Moderation analyses were conducted with the PROCESS macro, using model 1 (Hayes 2012). Impulsivity measured by the UPPS at screening was entered as the independent variable. Resting respiratory sinus arrhythmia and respiratory sinus arrhythmia reactivity were examined separately as moderators. Each combination of predictors (impulsivity × resting respiratory sinus arrhythmia; impulsivity × respiratory sinus arrhythmia reactivity) was run with cross-sectional and prospective measures of externalizing behaviors, at baseline and at 6-month follow-up respectively. All together, a total of 4 moderation models were tested: impulsivity and resting respiratory sinus arrhythmia to concurrent externalizing, impulsivity and resting respiratory sinus arrhythmia predicting prospective externalizing, impulsivity and reactive respiratory sinus arrhythmia to concurrent externalizing, and impulsivity and reactive respiratory sinus arrhythmia predicting prospective externalizing. Furthermore, given the nonlinear associations between RSA reactivity and externalizing symptoms among developmental samples, we examined the nonlinear effects of RSA reactivity as a moderator. Variables were mean centered by the PROCESS software during analyses. For models in which a significant moderation was found, regions of significance for the moderator were identified using the Preacher’s region of significance in MLR 2-way interactions technique (Preacher et al. 2006).

Results

Descriptive Statistics

Variable means, standard deviations, and bivariate correlations for study variables are provided in Table 1. As expected, all UPPS subscales were correlated with total impulsivity score, with correlations ranging from .36 to .76. Among the subscales, negative urgency was significantly correlated with lack of premeditation and lack of perseverance (r = .44, r = .49, p < .001, respectively) but was not significantly correlated with sensation seeking (r = −.06, p = .49). Lack of premedication was significantly correlated with lack of perseverance (r = .59, p < .001) but was not correlated with sensation seeking (r = .04, p = .69). Lastly, lack of perseverance and sensation seeking were not correlated (r = −.15, p = .09). Several alternative exploratory models were considered using the UPPS subscales, including lack of perseverance and premeditation, however no models were significant when taking all necessary controls (i.e. other UPPS subscales) into consideration.

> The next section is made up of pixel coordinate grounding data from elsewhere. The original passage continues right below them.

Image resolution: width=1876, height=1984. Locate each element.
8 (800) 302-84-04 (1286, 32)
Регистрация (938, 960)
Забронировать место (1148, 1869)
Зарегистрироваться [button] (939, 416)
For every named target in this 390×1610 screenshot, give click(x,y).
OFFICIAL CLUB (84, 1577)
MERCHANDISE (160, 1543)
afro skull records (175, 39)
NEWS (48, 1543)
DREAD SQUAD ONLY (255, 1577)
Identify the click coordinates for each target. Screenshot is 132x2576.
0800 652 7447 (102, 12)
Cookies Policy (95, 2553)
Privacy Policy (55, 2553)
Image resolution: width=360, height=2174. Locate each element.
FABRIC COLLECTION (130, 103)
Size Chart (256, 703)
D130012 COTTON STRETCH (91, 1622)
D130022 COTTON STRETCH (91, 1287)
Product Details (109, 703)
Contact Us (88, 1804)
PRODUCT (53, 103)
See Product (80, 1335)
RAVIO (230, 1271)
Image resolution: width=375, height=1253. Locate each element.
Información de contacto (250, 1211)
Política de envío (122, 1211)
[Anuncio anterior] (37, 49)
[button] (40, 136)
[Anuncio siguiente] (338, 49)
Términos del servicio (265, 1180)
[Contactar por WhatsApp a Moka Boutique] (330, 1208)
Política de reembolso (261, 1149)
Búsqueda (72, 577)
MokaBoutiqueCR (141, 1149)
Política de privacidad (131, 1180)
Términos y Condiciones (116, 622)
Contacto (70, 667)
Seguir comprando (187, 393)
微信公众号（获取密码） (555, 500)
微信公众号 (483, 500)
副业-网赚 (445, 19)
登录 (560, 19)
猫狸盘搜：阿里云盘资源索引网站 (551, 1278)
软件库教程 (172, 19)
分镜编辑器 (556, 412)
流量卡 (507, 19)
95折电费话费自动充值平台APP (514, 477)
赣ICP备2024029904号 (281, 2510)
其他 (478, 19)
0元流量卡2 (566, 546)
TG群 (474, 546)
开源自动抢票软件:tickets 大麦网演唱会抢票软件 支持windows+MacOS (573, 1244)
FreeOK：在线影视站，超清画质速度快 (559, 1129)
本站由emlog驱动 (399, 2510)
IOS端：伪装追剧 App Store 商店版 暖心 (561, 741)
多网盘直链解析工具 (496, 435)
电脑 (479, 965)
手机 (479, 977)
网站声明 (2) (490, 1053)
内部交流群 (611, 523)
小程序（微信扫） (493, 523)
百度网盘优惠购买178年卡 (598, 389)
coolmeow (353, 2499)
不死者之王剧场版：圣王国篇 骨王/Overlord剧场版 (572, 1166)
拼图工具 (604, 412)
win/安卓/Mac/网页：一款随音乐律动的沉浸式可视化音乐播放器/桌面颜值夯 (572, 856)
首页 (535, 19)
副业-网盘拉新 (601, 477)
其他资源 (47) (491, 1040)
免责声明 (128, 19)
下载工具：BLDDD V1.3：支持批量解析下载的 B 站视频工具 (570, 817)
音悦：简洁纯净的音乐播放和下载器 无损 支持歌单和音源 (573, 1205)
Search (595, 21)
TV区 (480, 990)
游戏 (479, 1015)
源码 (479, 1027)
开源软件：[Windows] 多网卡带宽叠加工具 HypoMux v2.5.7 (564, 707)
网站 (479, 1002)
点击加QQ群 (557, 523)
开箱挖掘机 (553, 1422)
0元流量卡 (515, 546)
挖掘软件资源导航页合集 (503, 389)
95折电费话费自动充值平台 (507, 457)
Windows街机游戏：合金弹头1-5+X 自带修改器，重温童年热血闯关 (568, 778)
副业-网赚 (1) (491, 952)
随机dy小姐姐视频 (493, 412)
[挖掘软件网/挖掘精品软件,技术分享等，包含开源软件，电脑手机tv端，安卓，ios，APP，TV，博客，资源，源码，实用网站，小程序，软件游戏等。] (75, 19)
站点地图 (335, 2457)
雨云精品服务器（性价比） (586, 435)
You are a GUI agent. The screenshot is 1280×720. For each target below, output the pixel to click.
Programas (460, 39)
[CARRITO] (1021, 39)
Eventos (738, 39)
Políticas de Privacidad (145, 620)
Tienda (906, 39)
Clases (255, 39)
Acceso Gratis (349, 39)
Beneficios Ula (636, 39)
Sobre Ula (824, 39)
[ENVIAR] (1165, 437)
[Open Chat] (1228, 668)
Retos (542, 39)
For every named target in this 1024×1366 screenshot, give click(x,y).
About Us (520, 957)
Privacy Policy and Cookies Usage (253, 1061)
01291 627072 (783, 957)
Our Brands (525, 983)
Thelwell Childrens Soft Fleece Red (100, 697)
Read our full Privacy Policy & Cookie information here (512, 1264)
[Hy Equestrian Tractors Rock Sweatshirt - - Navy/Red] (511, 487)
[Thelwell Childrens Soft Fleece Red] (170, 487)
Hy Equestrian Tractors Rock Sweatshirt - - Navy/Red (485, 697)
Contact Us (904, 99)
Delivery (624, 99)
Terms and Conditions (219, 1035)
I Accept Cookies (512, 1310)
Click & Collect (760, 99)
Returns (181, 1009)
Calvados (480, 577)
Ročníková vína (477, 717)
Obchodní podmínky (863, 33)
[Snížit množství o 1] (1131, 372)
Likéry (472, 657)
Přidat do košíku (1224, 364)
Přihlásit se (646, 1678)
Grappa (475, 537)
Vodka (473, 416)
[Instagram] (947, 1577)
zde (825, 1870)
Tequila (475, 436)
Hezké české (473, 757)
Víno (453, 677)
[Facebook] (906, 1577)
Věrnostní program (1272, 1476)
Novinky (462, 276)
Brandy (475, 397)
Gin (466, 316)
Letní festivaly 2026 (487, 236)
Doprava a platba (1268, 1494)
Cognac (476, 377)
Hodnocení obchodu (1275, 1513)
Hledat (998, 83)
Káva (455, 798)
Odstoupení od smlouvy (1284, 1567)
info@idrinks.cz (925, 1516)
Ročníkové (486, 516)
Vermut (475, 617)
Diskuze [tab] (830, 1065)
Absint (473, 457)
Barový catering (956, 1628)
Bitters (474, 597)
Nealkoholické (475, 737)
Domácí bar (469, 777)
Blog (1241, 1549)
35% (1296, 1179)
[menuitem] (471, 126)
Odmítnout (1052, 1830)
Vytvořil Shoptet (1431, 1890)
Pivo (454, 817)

Table 1 Descriptive statistics and bivariate correlations among study variables

Our sample represents a strictly subclinical sample of young adolescents. CBCL Externalizing subscale T-scores for all participants fell below the clinical cutoff of 70—with the highest score at a 69—both at screening (M = 49.19; SD = 9.12) and at 6-month follow up (M = 47.58; SD = 9.06). Impulsivity was significantly correlated with externalizing behaviors at baseline and 6-months later, such that as adolescents’ impulsivity increased, externalizing behaviors also increased (see Table 1). No significant correlations were found between respiratory sinus arrhythmia and impulsivity or externalizing variables.

Paired sample t-tests were run to determine whether significant differences existed between resting and task respiratory sinus arrhythmia; a significant difference did exist between resting respiratory sinus arrhythmia and task respiratory sinus arrhythmia scores (t[135] = 11.11, p < .000). Further examining respiratory sinus arrhythmia reactivity a decrease in respiratory sinus arrhythmia from baseline, was observed in 88% (n = 117) of our sample, while 12% (n = 16) of our sample showed respiratory sinus arrhythmia augmentation, or an increase in respiratory sinus arrhythmia from baseline under stress.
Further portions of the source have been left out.